The Cybersecurity Dual-Use Problem

The draft blog post gives more detail on why Anthropic is being cautious. The leaked document describes the model as “currently far ahead of any other AI model in cyber capabilities” and warns that “it presages an upcoming wave of models that can exploit vulnerabilities in ways that far outpace the efforts of defenders.”

That framing is worth paying attention to. Anthropic is not just saying the model is unusually good at cybersecurity tasks as a feature. It is explicitly flagging concern that the capability gap between attack and defence could widen if this model were released without controls. The early-access strategy is described in the draft as being oriented toward cyber defenders – giving them a head start before the same capabilities are available to attackers.

This isn’t new territory for frontier labs. In February, OpenAI released GPT-5.3-Codex and described it as the first model it had classified as “high capability” under its Preparedness Framework for cybersecurity tasks. Anthropic navigated similar questions with Opus 4.6, which could surface previously unknown vulnerabilities in production codebases. Mythos appears to be a further step on the same trajectory.

The Opsec Failure That Caused All of This

The capability revelations are significant. But the leak mechanism itself deserves attention from anyone who runs infrastructure with content management systems.

The failure mode is not exotic. Anthropic uses an off-the-shelf CMS. That CMS defaults to public visibility for all uploaded assets. Someone – or multiple people, across multiple uploads spanning apparently years of unpublished content – did not change the default. Close to 3,000 assets accumulated in a publicly searchable location. Some of those assets were innocuous discards: unused images, old banners, logos. Others were not: a document apparently relating to an employee’s parental leave, and a PDF containing details of a private CEO retreat in the UK that Dario Amodei is scheduled to attend.

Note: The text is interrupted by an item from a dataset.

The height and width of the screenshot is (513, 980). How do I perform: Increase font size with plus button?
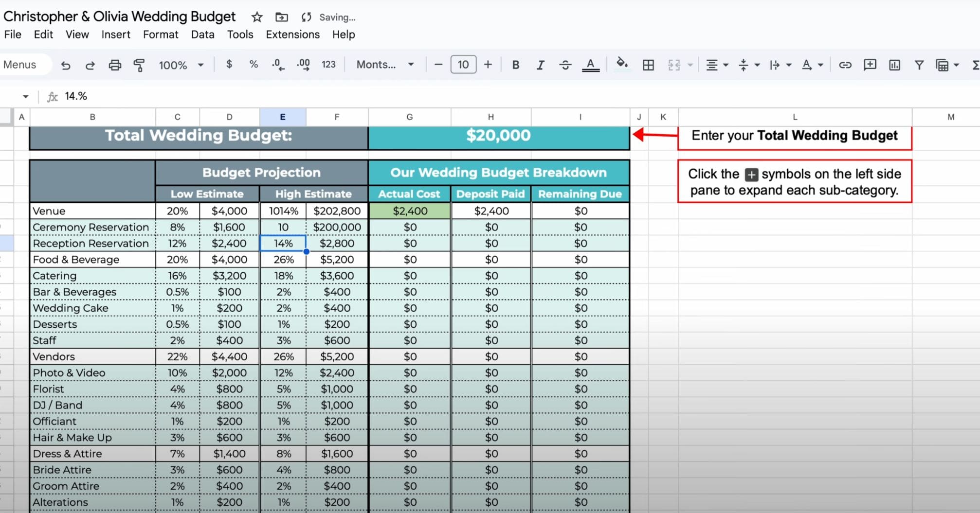(488, 65)
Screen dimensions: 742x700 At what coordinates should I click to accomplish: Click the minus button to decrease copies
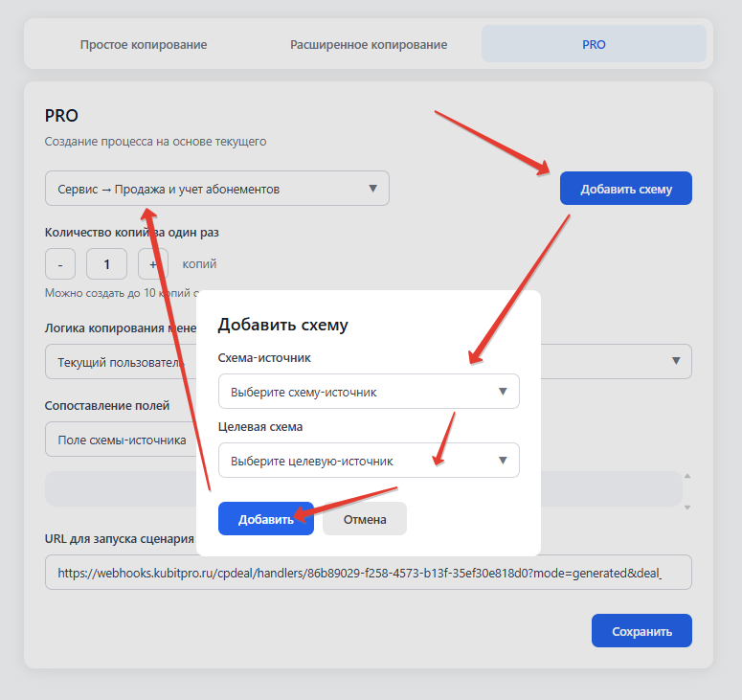tap(59, 264)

The lesson is not that Anthropic made an unusual mistake. The lesson is that default-public CMS behaviour is a well-understood failure mode, and large organisations with sensitive unpublished content routinely fail to address it. Headless CMS platforms, CDN asset storage, staging environments with public-accessible URLs – these are all variations on the same class of problem. The control that failed here is not technical complexity. It is a permission checkbox that someone did not tick.

For engineering teams: if you run any content infrastructure where assets are staged before publication, and if the default visibility on that infrastructure is public, you have the conditions for this exact incident. The fix is not complicated. The consistent application of it, across every new asset from every contributor, is where organisations typically fail.

What Happens Next

Anthropic has confirmed the model is real and in testing. It has not confirmed a release timeline. Given the stated cybersecurity concerns and the early-access structure described in the draft, a gradual rollout to vetted organisations – particularly those in security and critical infrastructure – seems most likely before any general availability.

The draft described the model as expensive to run and not ready for broad release. Whether the unplanned announcement accelerates or disrupts that strategy is the more interesting question. For a company that has positioned itself explicitly around responsible release practices, having the announcement taken out of its hands by a misconfigured upload setting is an uncomfortable footnote.